* Excerpted data *
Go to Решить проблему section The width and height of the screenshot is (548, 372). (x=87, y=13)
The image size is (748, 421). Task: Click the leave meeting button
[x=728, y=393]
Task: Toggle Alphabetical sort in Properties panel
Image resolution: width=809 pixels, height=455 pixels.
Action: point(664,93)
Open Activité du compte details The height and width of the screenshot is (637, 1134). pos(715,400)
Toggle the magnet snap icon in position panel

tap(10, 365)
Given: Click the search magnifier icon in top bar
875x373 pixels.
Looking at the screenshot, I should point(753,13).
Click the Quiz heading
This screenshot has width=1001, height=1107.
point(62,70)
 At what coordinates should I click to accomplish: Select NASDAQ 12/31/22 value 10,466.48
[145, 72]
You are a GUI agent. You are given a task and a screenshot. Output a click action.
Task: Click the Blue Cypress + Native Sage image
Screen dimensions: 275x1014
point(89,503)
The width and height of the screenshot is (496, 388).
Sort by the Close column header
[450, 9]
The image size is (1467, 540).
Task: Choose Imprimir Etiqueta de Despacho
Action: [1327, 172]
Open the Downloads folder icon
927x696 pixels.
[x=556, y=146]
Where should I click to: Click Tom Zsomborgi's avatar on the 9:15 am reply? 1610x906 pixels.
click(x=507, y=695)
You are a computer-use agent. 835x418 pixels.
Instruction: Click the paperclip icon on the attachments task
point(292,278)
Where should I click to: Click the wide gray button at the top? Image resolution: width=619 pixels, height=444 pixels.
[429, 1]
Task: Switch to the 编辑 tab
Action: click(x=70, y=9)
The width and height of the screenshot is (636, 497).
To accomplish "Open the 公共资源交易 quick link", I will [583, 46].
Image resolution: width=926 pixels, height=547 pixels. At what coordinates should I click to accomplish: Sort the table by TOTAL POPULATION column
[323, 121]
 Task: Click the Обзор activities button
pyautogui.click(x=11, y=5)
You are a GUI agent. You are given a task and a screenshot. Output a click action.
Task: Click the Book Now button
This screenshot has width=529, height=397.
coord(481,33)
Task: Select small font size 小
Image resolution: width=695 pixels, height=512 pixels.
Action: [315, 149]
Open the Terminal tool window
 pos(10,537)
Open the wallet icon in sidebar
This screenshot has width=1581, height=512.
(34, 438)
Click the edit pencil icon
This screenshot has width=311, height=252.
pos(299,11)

* Your goal *
An exact copy of every entry is required.

* Exercise response *
Go to Решить проблему section The width and height of the screenshot is (548, 372). (x=87, y=13)
The image size is (748, 421). Task: Click the leave meeting button
[x=728, y=393]
Task: Toggle Alphabetical sort in Properties panel
Image resolution: width=809 pixels, height=455 pixels.
Action: point(664,93)
Open Activité du compte details The height and width of the screenshot is (637, 1134). pos(715,400)
Toggle the magnet snap icon in position panel

tap(10, 365)
Given: Click the search magnifier icon in top bar
875x373 pixels.
Looking at the screenshot, I should point(753,13).
Click the Quiz heading
This screenshot has width=1001, height=1107.
point(62,70)
 At what coordinates should I click to accomplish: Select NASDAQ 12/31/22 value 10,466.48
[145, 72]
You are a GUI agent. You are given a task and a screenshot. Output a click action.
Task: Click the Blue Cypress + Native Sage image
Screen dimensions: 275x1014
point(89,503)
The width and height of the screenshot is (496, 388).
Sort by the Close column header
[450, 9]
The image size is (1467, 540).
Task: Choose Imprimir Etiqueta de Despacho
Action: [1327, 172]
Open the Downloads folder icon
927x696 pixels.
[x=556, y=146]
Where should I click to: Click Tom Zsomborgi's avatar on the 9:15 am reply? 1610x906 pixels.
click(x=507, y=695)
You are a computer-use agent. 835x418 pixels.
Instruction: Click the paperclip icon on the attachments task
point(292,278)
Where should I click to: Click the wide gray button at the top? Image resolution: width=619 pixels, height=444 pixels.
[429, 1]
Task: Switch to the 编辑 tab
Action: click(x=70, y=9)
The width and height of the screenshot is (636, 497).
To accomplish "Open the 公共资源交易 quick link", I will [583, 46].
Image resolution: width=926 pixels, height=547 pixels. At what coordinates should I click to accomplish: Sort the table by TOTAL POPULATION column
[323, 121]
 Task: Click the Обзор activities button
pyautogui.click(x=11, y=5)
You are a GUI agent. You are given a task and a screenshot. Output a click action.
Task: Click the Book Now button
This screenshot has width=529, height=397.
coord(481,33)
Task: Select small font size 小
Image resolution: width=695 pixels, height=512 pixels.
Action: [315, 149]
Open the Terminal tool window
 pos(10,537)
Open the wallet icon in sidebar
This screenshot has width=1581, height=512.
(34, 438)
Click the edit pencil icon
This screenshot has width=311, height=252.
pos(299,11)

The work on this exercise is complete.